Los viajes compartidos nunca dejan de sorprenderme. Alguien pone a su disposición un coche, una ruta, una hora de encuentro, un sitio para quedar en un lugar cercano rumbo a tu destino.
Coincidir parece un algoritmo imposible en el que se tienen que dar tantas causalidades mezcladas con todas las casualidades que uno se pueda imaginar.
Los chicos del instituto me preguntan si tengo coche y siempre le respondo lo mismo: unos 60. Mis amigos tienen coche, hay taxi por 4 euros, autobuses por 1,50, trenes y, ahora el Blabla car.
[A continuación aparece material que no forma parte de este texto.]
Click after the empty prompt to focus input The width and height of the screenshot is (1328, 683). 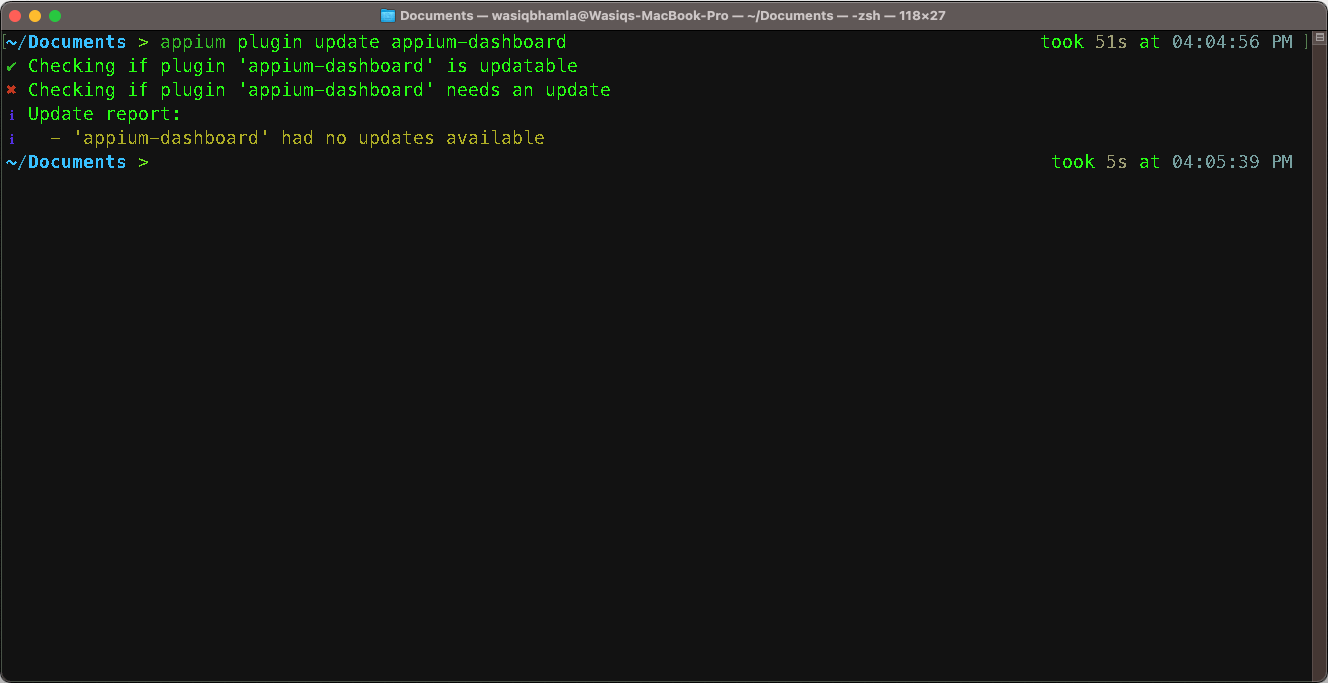click(170, 161)
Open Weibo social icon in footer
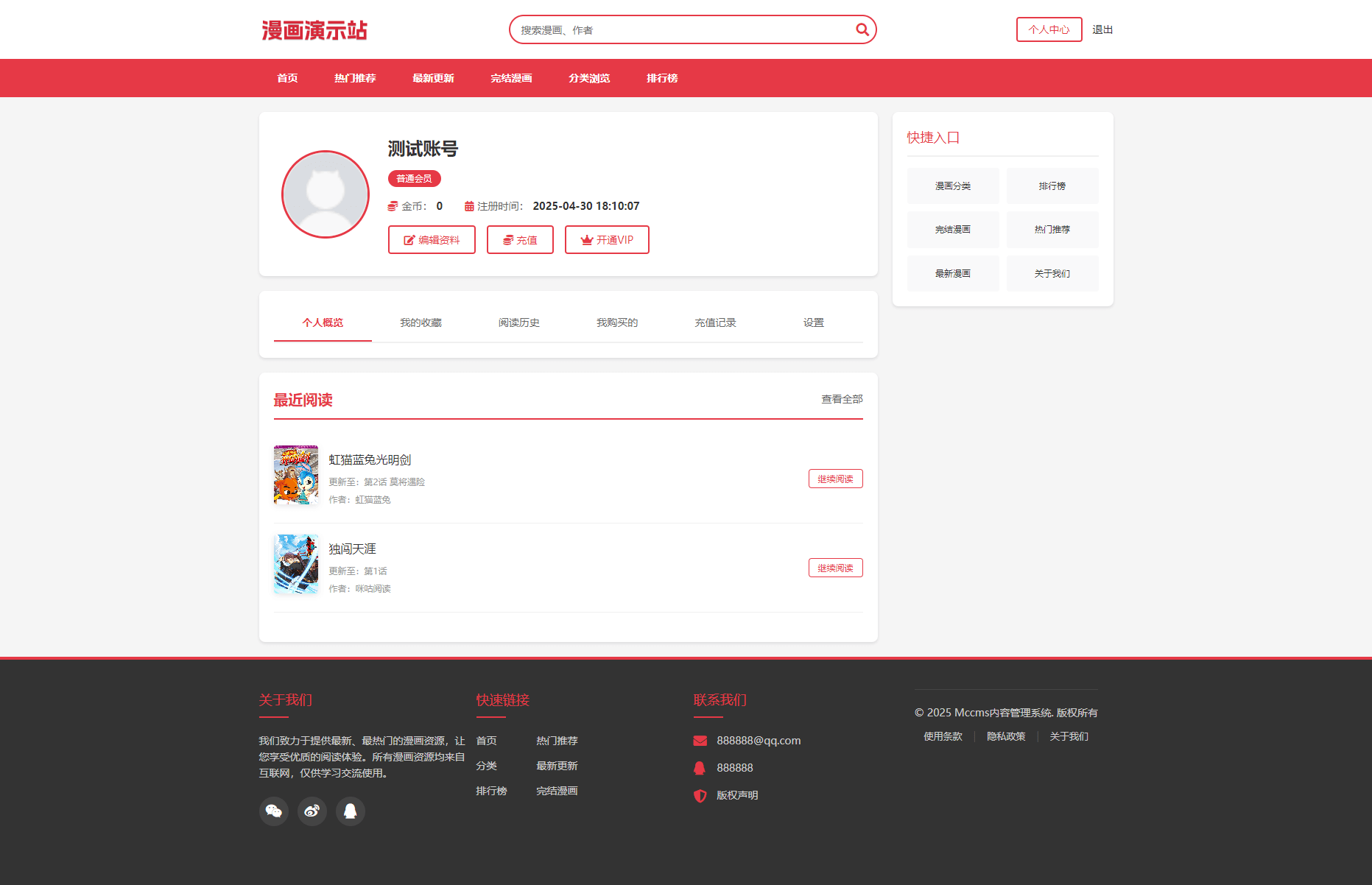The height and width of the screenshot is (885, 1372). (x=312, y=811)
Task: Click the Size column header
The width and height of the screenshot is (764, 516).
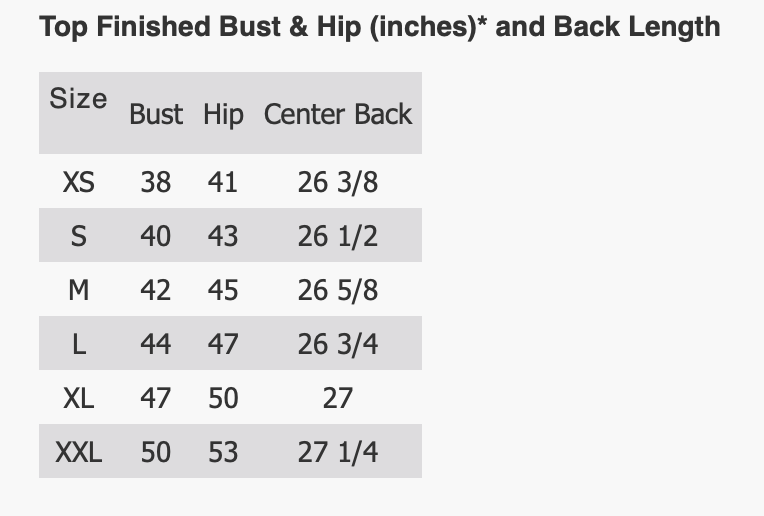Action: 78,99
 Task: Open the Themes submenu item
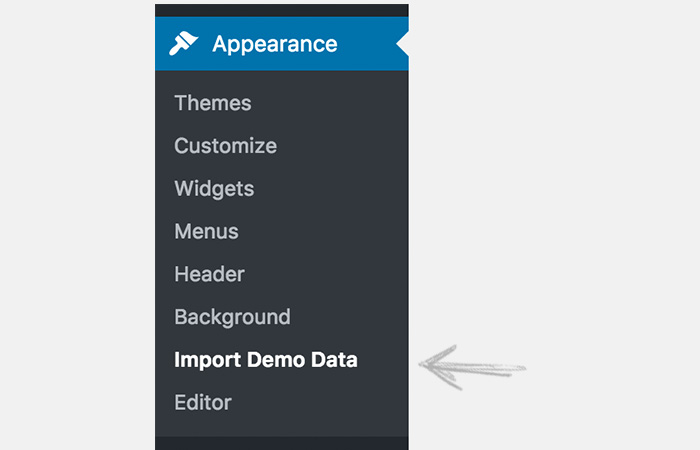[212, 103]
Llevo un diario de bitácora al estilo de los escritores peregrinos. Es bajar del coche y comprimo el tiempo compartido como si fuera una vida que se acaba.
Esta vez el conductor parecía muy serio pero agradable: inteligente, seguro y cauto con los silencios cuando yo, nada más entrar a las cuatro ruedas, suelo meter caña sobre lo que se me ocurre sin dejar tregua. Soy así. Me tranquiliza charlar para crear un ambiente agradable.
En la parte trasera una actriz y una profesora jubilada. Era bióloga. Con Magdalena, que así se llamaba, coincidimos en dos cosas: era profe de instituto y tenía su casa en Santa Pola, un pueblo cercano a Elche en el que había veraneando toda mi vida. También comprábamos en la misma tienda del barrio y cocíamos a Mari, la que regentaba el pequeño comercio.
Sobre Juan diré que me había atrapado su conciencia social: " comparto coche por respeto al medio ambiente y para ayudar a una economía muy mermada por las circunstancias".
Juan era de Torrevieja, estaba pensando en la jubilación; lo tenía claro y decidido. Habían comprado una tierras cercanas a la vega de Granada y tanto su mujer como él fueron cautivados por la naturaleza, el silencio, las estrellas nocturnas y la libertad. Era la tierra en mayúsculas, refugiarse de la civilización para respirar otros aires, para oír el viento y el crepitar de la lluvia en una pequeña construcción que habían aprovechado.
Juan contó que padecía de dolores de espalda y andaba de acá para ya intentando resolverlos y poder liberarse. Preparaba sus maletas poco llenas para su nuevo hogar, era una mera intuición.
Charlamos de política ecológica, del derroche, del planeta en la agonía.
Cuando dejaba de hablar tenía la impresión de que preparaba su respuesta.
Terminó el trayecto, nos despedimos con un hasta otra ( que siempre suena a un hasta nunca).
Nunca supe en qué trabajaba, no contó nada personal, cerró cualquier asunto que hablara de él.
Tal vez Juan son de esas personas que se retiran de una sociedad vacía, plagada de asfalto, tecnología y siempre con prisas por llegar a ninguna parte.